Sunday, January 26, 2020

REVIEW: My Girlfriend's a Geek (manga, vol. 2) story by Pentabu, art by Rize Shinba, translated by Stephen Paul

My Girlfriend's a Geek is a contemporary romantic comedy series based on the real-life relationship of author Pentabu and his girlfriend. I wrote about the first volume of Pentabu's original book about 7 years ago.


Taiga gets excited when Yuiko asks if she can use his computer because hers is broken - it'll be her first time visiting Taiga's apartment, and they'll be alone together! However, the situation isn't quite what Taiga thinks it is. Also in this volume: Taiga continues the BL fanfic Yuiko asked him to write but has difficulty viewing the characters the same way she does; Taiga meets Yuiko's friends and is forced to go to a school uniform cafe with them; there's a new guy at Yuiko's workplace who she's nicknamed "Milan"; and Taiga feels conflicted about the way Yuiko views him.

Okay, wow, this volume was actually worse than the first one. There was a lot more going on, and as someone who has played dating sims and dealt with the difficulty of selecting decent BL manga based off of the cover art and description alone, I could relate to some of the things Yuiko talked about. Unfortunately, the series doubled down on Yuiko's inability to see, hear, or do anything without viewing it through a fujoshi lens.

Literally any time Taiga spoke to or was near another attractive guy, Yuiko mentally paired him up with that guy and then usually brought that pairing up with Taiga in a conversation, even though it clearly made him uncomfortable. Also, Taiga repeatedly told Yuiko that he wanted her to call him by his real name, and she repeatedly ignored him and continued to call  him Sebas.
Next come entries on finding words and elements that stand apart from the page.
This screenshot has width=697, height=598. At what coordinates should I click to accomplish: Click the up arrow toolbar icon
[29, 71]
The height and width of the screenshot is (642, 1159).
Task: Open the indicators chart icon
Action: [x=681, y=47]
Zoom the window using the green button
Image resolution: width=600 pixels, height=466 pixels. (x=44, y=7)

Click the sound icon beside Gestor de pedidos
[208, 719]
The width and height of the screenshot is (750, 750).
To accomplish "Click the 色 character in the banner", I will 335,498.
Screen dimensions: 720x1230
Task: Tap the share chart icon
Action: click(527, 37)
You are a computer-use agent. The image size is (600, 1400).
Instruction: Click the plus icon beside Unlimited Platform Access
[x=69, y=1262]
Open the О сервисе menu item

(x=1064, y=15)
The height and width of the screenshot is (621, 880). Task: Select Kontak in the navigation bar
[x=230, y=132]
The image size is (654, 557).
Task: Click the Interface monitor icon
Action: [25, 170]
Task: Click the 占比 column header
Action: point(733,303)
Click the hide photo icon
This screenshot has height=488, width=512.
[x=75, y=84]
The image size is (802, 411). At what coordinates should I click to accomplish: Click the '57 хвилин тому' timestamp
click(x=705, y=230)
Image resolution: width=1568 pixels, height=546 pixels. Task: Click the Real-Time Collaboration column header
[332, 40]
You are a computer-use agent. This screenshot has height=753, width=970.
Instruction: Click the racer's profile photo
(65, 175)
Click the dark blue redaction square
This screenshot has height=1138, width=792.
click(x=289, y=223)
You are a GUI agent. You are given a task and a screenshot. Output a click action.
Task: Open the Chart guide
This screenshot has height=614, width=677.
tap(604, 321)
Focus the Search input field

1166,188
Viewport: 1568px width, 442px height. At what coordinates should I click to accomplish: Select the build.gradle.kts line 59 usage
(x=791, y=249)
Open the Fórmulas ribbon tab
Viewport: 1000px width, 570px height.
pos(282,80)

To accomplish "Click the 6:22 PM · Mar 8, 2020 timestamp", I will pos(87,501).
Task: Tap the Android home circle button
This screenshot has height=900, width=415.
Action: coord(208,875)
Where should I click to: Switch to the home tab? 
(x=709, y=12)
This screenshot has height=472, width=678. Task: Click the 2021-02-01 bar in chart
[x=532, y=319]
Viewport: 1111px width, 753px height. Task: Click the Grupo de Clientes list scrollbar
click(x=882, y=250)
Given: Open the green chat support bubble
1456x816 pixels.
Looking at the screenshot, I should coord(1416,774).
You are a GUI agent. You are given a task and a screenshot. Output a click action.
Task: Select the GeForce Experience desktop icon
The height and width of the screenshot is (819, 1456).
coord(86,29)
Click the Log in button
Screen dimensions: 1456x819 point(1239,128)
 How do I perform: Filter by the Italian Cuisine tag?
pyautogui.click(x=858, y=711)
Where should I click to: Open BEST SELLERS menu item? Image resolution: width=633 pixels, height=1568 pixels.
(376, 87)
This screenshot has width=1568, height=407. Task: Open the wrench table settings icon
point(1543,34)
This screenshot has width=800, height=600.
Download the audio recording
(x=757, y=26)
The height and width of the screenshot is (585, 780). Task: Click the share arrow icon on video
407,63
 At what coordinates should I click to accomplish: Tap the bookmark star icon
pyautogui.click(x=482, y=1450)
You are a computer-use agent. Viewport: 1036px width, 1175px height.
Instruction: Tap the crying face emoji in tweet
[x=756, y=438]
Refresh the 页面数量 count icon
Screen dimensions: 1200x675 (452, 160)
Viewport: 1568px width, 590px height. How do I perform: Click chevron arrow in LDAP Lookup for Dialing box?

I honestly don't think Yuiko viewed Taiga as a real person, and certainly not as her boyfriend. Instead, he was just a guy she could cast in different real-life BL fantasies. Near the end of the volume, Taiga asked Yuiko why none of her fantasies ever included herself, so she tried out a few options, including Yuiko x Sebas, and rejected them as not really doing much for her. When Taiga took offense, Yuiko claimed she was just kidding and said "I'm just not a fan of real person B.L." (144). That...sounded suspiciously like she'd just admitted that, in all her fantasies with Taiga and other men, Taiga and those men weren't real people. Taiga's complaints about Yuiko's habit of pairing him up with his best friend Kouji seemed to indicate that he at least unconsciously realized this, and yet he continued to let her steamroll over him.

While reading this, I found myself thinking of Wotakoi, a series that handles similar topics but usually in a better way (I'm not arguing it's perfect - it definitely has its own issues). Narumi and Hanako also occasionally squeal over fantasies of their boyfriends in BL situations, but their boyfriends tend to play along a bit (Kabakura with some embarrassment but still relatively willingly, and Nifuji willingly and with zero embarrassment), turning it into a form of roleplay. Also, these fantasies aren't the sole basis of their relationships with their boyfriends. The same doesn't really apply to Yuiko and Taiga.

At any rate, this series is actively unpleasant, and I'm glad I only own the first couple volumes. I don't plan to continue on from here.


Two full-color pages, an excerpt from Taiga's BL fanfic in three different styles (normal, literary, and text message), a couple more pages of Yuiko's fujoshi glossary, an afterword essay by Pentabu, and a short extra in which Taiga protested to Yuiko that he and Kouji really are friends and not whatever fujoshi fantasy Yuiko pictured them as.